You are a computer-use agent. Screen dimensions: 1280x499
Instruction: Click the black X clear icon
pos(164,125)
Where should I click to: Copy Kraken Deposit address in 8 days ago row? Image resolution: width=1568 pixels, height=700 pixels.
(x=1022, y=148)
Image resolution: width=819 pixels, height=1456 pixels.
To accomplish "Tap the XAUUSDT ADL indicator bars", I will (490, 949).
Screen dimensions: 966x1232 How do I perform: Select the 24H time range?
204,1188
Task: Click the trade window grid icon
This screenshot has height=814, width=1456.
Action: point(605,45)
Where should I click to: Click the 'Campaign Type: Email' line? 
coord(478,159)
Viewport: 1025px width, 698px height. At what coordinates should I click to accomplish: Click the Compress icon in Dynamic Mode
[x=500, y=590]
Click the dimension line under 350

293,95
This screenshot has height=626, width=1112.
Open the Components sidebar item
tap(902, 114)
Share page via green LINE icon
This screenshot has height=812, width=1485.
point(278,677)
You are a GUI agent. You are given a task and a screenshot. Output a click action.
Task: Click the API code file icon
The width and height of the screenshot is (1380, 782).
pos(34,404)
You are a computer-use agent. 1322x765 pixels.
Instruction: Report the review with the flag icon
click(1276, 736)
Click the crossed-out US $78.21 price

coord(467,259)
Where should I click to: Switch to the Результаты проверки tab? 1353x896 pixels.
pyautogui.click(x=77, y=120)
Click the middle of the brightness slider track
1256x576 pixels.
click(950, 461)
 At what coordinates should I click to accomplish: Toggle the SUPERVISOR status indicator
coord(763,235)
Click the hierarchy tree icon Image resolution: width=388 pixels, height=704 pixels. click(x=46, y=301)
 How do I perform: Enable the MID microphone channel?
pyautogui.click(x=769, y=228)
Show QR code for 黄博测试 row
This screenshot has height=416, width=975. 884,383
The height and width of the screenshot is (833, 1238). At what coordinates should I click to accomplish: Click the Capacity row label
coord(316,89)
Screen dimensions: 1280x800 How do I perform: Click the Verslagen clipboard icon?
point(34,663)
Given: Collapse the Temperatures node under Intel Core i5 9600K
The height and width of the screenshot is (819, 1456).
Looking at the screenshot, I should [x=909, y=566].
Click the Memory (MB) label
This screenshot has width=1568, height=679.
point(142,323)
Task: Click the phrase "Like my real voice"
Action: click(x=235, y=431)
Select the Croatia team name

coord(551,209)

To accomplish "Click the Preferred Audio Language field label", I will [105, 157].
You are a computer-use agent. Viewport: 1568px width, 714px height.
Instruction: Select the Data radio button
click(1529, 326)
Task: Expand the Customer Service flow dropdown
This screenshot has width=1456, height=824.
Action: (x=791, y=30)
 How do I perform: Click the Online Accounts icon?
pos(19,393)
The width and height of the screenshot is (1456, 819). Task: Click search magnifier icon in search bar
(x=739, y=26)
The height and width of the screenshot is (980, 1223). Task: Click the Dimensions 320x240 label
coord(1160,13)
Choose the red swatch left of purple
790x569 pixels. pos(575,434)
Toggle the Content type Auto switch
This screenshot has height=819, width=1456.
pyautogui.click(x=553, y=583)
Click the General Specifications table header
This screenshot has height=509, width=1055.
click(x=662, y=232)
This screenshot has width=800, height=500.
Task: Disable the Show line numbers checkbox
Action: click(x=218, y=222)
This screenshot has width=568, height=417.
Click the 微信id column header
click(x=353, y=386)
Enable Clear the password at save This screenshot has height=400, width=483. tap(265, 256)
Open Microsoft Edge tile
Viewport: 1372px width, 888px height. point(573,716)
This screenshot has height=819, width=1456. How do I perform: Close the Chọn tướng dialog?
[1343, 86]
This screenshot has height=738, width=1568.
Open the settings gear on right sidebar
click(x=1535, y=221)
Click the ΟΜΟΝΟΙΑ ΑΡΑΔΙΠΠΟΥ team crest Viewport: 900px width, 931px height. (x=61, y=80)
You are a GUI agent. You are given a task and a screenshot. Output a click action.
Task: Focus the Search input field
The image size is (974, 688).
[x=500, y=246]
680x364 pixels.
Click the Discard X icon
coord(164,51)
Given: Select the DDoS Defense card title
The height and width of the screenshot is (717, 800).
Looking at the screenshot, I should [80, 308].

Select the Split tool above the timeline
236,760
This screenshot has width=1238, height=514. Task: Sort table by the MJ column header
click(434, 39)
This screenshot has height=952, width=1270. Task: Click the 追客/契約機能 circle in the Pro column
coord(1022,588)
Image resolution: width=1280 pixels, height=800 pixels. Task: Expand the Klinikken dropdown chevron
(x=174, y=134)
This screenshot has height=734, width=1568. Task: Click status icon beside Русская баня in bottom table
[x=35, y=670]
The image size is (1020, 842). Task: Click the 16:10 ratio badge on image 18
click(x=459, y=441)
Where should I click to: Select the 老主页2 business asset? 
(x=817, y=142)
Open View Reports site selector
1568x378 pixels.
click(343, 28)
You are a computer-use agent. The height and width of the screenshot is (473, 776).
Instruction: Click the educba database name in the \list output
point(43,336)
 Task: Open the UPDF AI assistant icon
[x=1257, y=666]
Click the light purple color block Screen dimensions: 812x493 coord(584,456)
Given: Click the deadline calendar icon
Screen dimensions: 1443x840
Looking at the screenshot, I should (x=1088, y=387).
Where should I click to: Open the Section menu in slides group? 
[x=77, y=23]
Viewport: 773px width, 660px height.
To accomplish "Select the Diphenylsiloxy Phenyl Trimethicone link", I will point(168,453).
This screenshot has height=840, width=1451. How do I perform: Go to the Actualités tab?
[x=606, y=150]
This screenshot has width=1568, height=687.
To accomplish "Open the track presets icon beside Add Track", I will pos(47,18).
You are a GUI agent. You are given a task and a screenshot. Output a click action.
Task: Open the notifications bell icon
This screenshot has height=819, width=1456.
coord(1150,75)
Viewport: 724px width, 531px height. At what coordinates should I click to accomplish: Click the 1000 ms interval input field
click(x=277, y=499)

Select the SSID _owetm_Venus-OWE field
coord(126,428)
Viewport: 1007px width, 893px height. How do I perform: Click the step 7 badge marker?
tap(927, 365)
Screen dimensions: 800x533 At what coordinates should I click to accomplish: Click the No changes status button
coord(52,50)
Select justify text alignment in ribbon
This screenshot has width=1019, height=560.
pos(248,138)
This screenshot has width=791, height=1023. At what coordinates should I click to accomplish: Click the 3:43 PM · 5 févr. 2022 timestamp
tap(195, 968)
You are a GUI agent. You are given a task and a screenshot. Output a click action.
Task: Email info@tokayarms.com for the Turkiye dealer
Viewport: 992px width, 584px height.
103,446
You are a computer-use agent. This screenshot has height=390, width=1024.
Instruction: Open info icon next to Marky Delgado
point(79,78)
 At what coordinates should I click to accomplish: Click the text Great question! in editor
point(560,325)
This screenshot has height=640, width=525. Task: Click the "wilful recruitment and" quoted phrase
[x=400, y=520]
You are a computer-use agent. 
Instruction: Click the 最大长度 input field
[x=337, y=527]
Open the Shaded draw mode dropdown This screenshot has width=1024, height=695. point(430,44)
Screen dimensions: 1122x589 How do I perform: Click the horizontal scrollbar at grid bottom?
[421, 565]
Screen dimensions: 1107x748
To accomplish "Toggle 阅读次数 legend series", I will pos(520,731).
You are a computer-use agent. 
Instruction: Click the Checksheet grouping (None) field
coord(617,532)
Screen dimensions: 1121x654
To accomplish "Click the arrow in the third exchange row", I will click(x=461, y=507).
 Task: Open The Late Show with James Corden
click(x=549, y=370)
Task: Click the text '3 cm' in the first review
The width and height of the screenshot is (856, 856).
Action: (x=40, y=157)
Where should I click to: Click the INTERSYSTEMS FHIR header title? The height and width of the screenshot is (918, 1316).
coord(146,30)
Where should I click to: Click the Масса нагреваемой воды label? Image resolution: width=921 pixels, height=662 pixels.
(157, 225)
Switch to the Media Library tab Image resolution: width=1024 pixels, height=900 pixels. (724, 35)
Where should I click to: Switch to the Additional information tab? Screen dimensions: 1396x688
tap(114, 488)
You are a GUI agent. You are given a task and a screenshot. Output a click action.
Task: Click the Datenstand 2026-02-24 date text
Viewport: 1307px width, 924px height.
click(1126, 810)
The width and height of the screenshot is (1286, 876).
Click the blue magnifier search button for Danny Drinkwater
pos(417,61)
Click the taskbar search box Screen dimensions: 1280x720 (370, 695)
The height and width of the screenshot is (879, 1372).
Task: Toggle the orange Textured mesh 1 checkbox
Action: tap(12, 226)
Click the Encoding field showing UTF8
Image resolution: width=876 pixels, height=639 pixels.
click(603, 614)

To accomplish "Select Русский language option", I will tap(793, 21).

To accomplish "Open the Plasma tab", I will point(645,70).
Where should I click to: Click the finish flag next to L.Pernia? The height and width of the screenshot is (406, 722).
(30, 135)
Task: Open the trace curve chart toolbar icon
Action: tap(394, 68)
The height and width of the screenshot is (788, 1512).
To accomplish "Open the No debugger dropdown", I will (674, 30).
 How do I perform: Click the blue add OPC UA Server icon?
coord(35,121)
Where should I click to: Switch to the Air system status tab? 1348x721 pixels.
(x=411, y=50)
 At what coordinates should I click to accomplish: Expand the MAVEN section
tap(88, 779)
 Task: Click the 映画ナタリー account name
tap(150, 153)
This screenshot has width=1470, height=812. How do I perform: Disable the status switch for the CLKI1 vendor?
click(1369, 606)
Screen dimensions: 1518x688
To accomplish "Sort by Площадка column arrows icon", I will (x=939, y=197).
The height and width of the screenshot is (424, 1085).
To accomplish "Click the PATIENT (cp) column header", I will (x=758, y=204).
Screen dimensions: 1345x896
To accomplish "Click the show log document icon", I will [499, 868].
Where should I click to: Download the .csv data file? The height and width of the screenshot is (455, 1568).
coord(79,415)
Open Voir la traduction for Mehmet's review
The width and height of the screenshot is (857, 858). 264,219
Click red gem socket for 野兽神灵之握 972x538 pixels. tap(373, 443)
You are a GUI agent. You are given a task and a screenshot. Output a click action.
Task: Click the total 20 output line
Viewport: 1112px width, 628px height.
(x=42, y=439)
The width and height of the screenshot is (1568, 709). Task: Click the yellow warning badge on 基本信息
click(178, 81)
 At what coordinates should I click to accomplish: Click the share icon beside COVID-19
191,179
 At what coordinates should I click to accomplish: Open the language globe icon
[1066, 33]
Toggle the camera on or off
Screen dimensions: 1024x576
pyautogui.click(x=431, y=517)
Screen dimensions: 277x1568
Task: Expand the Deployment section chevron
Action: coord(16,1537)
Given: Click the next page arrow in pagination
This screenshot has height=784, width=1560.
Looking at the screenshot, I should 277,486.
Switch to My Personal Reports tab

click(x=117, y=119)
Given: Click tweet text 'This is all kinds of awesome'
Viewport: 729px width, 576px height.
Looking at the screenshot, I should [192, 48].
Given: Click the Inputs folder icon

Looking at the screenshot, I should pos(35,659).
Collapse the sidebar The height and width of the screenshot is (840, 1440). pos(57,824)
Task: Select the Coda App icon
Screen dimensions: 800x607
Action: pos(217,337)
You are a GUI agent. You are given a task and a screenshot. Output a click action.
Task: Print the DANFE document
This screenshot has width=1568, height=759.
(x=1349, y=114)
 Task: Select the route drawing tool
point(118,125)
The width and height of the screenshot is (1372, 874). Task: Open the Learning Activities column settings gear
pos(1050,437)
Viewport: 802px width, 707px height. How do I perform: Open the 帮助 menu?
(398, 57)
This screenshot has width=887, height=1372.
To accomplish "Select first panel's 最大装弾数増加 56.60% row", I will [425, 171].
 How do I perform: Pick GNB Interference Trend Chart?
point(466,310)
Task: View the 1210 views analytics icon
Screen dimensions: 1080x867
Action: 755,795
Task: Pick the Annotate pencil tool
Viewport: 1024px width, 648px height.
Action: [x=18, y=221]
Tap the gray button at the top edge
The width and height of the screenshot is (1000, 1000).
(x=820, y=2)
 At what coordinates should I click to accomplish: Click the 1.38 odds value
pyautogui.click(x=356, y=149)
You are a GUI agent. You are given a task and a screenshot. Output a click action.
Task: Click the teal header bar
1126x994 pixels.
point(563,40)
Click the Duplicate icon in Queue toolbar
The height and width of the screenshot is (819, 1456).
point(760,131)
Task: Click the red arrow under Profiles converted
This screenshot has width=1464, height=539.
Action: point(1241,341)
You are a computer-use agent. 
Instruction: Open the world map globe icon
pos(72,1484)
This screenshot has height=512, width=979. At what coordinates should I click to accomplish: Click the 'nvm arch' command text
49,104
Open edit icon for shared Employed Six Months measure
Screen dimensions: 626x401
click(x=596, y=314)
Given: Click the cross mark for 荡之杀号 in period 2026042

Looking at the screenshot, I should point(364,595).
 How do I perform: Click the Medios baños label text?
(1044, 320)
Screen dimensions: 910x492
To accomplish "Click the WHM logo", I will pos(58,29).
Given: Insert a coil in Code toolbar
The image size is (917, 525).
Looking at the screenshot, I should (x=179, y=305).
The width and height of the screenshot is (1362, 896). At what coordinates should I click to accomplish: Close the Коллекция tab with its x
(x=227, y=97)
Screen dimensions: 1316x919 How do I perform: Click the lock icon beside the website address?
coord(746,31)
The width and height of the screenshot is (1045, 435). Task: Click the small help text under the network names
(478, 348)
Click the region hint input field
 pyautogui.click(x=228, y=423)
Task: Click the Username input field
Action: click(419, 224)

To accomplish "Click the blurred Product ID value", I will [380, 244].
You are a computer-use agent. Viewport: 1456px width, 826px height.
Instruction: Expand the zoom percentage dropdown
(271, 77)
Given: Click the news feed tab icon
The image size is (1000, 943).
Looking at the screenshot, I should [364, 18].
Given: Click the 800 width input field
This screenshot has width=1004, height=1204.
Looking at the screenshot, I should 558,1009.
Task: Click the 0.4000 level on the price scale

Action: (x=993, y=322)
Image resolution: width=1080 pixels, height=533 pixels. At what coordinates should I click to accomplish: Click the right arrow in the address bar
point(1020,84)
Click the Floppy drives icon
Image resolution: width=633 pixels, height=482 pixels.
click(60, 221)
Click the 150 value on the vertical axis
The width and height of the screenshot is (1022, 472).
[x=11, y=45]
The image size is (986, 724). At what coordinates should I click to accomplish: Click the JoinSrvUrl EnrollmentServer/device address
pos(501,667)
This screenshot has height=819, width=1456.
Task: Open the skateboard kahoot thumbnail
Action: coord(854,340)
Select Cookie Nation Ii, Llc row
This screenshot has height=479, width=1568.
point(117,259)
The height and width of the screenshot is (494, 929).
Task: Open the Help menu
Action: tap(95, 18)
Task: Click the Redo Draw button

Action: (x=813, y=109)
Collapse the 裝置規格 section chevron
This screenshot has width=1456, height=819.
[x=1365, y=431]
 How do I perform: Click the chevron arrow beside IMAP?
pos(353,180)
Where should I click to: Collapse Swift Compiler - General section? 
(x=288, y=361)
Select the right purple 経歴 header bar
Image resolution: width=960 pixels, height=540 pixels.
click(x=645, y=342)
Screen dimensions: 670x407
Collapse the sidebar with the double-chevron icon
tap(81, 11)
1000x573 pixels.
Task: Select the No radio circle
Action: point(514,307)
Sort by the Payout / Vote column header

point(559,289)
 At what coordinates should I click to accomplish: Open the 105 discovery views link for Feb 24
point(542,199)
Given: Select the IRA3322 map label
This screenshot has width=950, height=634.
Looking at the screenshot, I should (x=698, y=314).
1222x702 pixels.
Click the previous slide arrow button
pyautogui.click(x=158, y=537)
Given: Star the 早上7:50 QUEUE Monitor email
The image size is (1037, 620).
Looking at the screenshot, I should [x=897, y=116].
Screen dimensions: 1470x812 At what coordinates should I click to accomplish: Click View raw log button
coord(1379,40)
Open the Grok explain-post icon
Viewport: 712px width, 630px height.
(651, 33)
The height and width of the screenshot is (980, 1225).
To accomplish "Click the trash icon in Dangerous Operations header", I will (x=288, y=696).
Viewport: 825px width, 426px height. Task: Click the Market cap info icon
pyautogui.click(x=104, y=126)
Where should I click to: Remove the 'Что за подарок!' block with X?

• [The exercise]:
Return the records verbatim from the first line through the line containing "Action: point(605,45)", with that line included.

• [Finished task]:
You are a computer-use agent. Screen dimensions: 1280x499
Instruction: Click the black X clear icon
pos(164,125)
Where should I click to: Copy Kraken Deposit address in 8 days ago row? Image resolution: width=1568 pixels, height=700 pixels.
(x=1022, y=148)
Image resolution: width=819 pixels, height=1456 pixels.
To accomplish "Tap the XAUUSDT ADL indicator bars", I will (490, 949).
Screen dimensions: 966x1232 How do I perform: Select the 24H time range?
204,1188
Task: Click the trade window grid icon
This screenshot has height=814, width=1456.
Action: point(605,45)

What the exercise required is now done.